Testing the Avid S3L with the MOTU M64

TL;DR The MOTU M64 works great with the Avid VENUE S3L. The tested setup was sending 32ch of audio from an Avid VENUE S3L via AVB to a MOTU M64, converting the signal to optical MADI, and sending it over fiber into an Avid VENUE Profile.

Background

A couple of weeks ago, I had the privilege of working with Patrick Müller and Luca Bruegger of Tonkultur.ch GmbH / Remote Recording Services to connect their Avid S3L system to their Avid Profile system via optical MADI using the the MOTU M64 as a converter.

Patrick and Luca were looking to use a spare Avid S3L console as additional inputs for an Avid Venue Profile console. They normally get a MADI feed from the FoH for their recording, but sometimes have the need for their own on-stage preamps. They wanted the ability to place two Avid Stage 16 stage boxes on the stage, acting as as mic preamps, and send the signals into their existing setup via optical MADI. Unfortunately the S3L doesn’t support MADI.

In their search for a solution, they were pointed at my Avid S3L and 3rd-party AVB Devices article. Seeing that I’ve connected MOTU devices already, they purchased the MOTU M64, and reached out for some help getting it going. Luckily Luca and I have known each other for several years now which made it easy to connect.

Getting it going

Working through the documentation I’ve written, we were able to get the setup working in a couple of hours. This was my first chance to test the documentation on a second S3L system, and I was able to fix some minor mistakes along the way, which should make future configurations go much faster.

A future desire they have is to leave the E3 Engine out of the mix completely, using only the Stage 16 and M64 devices.
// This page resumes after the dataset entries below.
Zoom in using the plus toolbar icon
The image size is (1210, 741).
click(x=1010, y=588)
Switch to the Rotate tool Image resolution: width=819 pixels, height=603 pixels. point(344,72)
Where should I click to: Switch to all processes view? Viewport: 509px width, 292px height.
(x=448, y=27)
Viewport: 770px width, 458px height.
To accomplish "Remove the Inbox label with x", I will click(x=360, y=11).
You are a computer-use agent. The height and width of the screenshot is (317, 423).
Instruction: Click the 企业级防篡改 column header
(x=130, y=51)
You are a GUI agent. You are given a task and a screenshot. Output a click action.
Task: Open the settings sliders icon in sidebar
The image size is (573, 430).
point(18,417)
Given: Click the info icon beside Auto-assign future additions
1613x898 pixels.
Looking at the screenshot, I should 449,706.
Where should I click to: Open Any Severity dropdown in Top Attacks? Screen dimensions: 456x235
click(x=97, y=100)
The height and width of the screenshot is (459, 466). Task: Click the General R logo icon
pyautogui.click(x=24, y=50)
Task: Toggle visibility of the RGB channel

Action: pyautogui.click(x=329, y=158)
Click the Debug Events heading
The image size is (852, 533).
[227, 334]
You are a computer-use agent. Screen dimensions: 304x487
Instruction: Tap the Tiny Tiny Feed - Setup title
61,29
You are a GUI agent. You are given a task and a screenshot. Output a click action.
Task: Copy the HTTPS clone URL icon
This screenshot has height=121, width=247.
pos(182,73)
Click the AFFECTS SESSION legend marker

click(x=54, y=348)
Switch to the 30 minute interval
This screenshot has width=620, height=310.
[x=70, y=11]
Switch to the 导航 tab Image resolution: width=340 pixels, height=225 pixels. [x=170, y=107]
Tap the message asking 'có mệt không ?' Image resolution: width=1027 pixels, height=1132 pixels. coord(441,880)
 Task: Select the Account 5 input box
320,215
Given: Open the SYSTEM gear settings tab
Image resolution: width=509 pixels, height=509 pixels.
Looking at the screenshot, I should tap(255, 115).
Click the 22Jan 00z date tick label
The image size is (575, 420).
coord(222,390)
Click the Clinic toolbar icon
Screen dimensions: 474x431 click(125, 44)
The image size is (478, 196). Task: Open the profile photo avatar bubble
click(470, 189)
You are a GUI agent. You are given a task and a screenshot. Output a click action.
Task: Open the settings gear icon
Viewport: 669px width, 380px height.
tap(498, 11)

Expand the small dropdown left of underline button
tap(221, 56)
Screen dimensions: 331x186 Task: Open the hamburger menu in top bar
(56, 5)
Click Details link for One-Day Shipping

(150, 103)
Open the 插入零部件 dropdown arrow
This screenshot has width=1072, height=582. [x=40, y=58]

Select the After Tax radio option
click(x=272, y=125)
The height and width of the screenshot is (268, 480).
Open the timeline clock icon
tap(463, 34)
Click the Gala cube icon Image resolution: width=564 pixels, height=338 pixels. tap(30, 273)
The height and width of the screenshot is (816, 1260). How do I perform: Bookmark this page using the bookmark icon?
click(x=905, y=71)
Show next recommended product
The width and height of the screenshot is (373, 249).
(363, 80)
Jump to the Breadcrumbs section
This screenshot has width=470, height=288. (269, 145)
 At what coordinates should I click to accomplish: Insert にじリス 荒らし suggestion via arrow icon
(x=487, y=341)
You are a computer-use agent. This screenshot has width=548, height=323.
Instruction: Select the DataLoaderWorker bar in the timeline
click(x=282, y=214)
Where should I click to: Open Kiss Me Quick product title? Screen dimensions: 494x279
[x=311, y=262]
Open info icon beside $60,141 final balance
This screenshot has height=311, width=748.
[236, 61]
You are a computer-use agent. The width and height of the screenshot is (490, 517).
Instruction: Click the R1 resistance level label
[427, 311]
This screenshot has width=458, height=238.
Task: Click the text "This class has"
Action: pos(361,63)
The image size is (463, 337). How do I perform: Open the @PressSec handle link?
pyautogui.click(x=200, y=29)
I’ve started digging into the Stage 16 to see whether that might be possible, and both Luca and I are reading more into the AVB standard, as well as Milan, which is the follow-up standard to AVB. Stay tuned!

[Update 2020-01-14] I’m now able to announce the Stage 16 via AVB so that I can record directly from it with macOS, and I can also manually control the signal settings (gain, pad, and phantom) as well as the LEDs on the front. See what all I have working on my Projects page.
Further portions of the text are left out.